What you need to do: Scan the data below. Pull out each line where "agent" occurs.

Supplied records:
◆ ◆ ◆ ◆ ◆
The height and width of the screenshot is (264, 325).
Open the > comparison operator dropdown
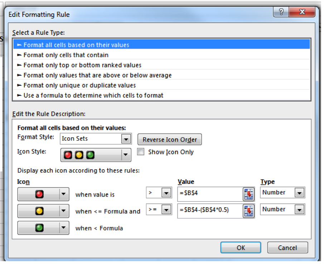point(166,193)
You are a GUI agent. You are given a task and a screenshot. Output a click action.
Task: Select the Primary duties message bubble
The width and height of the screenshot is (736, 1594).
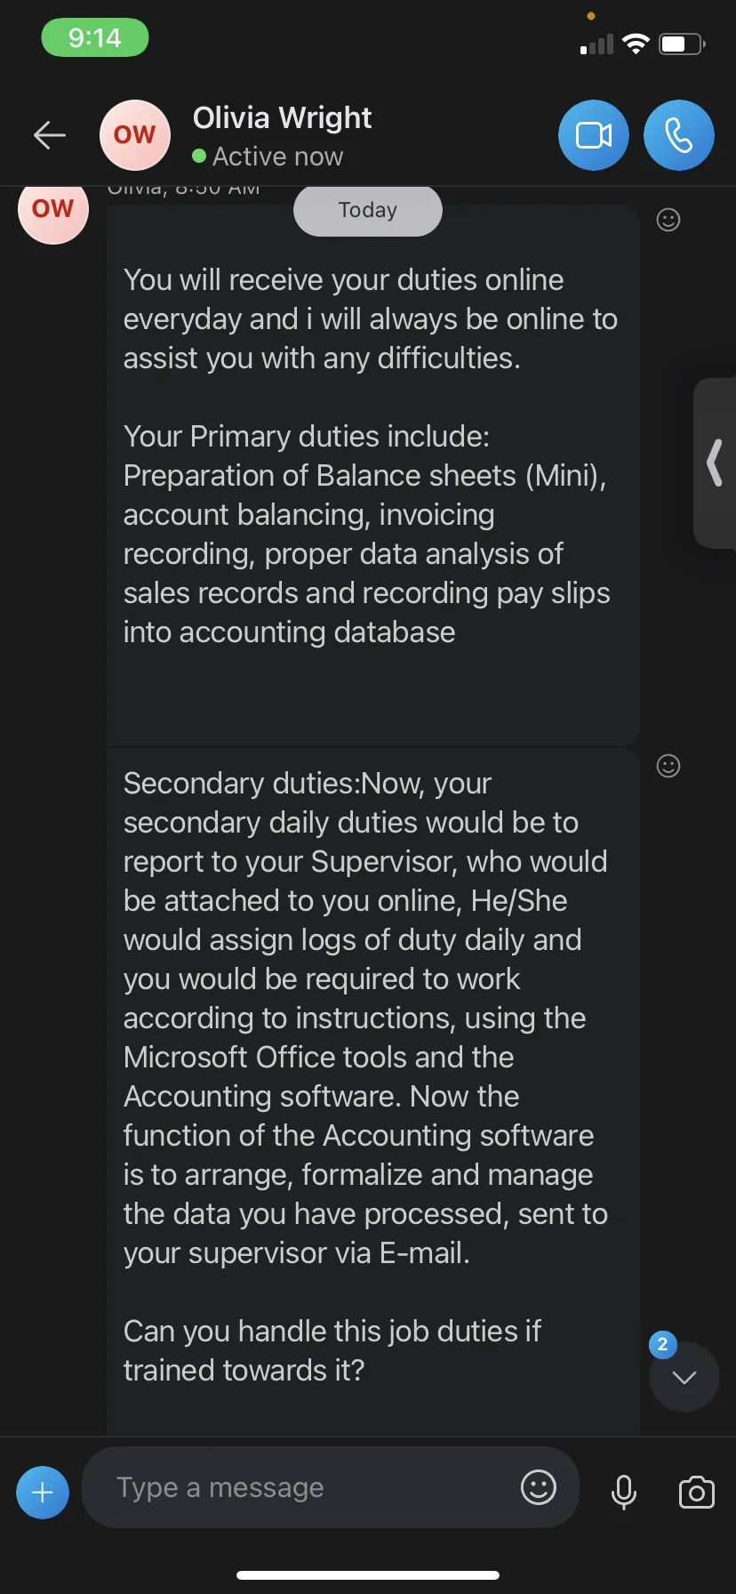[x=373, y=476]
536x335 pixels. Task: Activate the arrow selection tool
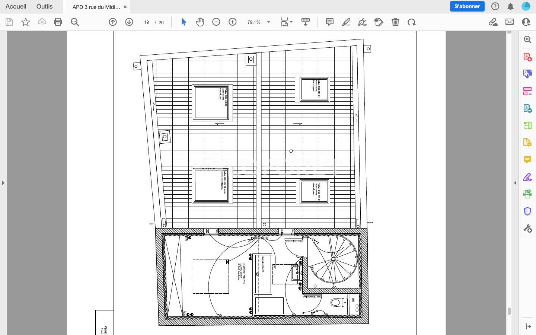click(184, 22)
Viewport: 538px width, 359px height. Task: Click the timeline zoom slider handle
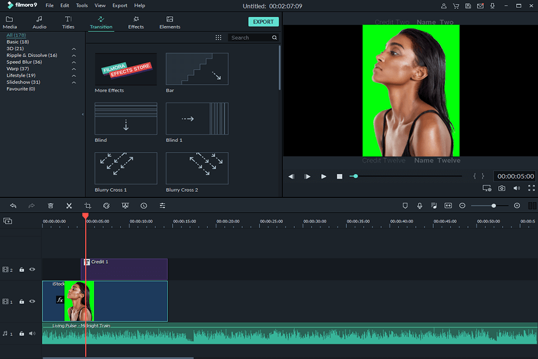[x=494, y=206]
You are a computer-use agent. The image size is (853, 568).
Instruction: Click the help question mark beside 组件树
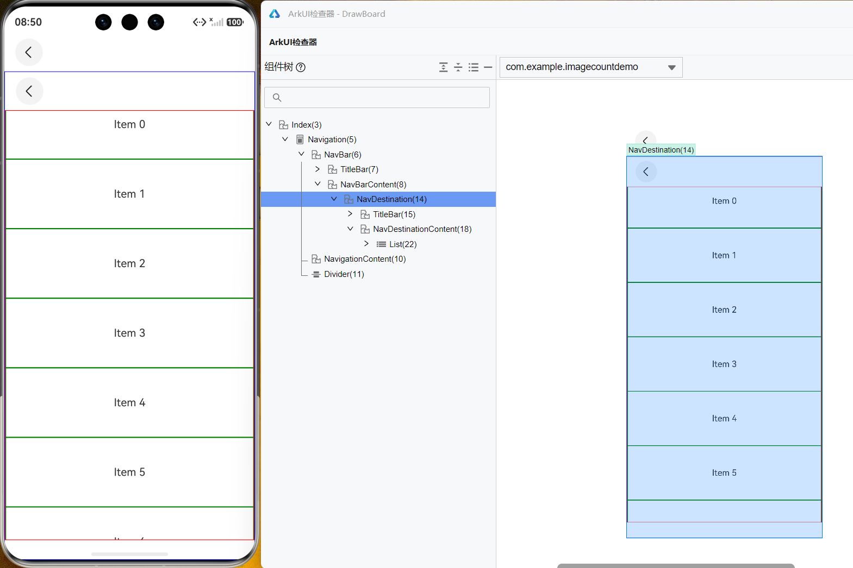click(x=301, y=67)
◆ ◆ ◆ ◆ ◆
Task output:
You are a GUI agent. You are given a task and a screenshot. Output a click action.
You are a computer-use agent. The image size is (853, 568).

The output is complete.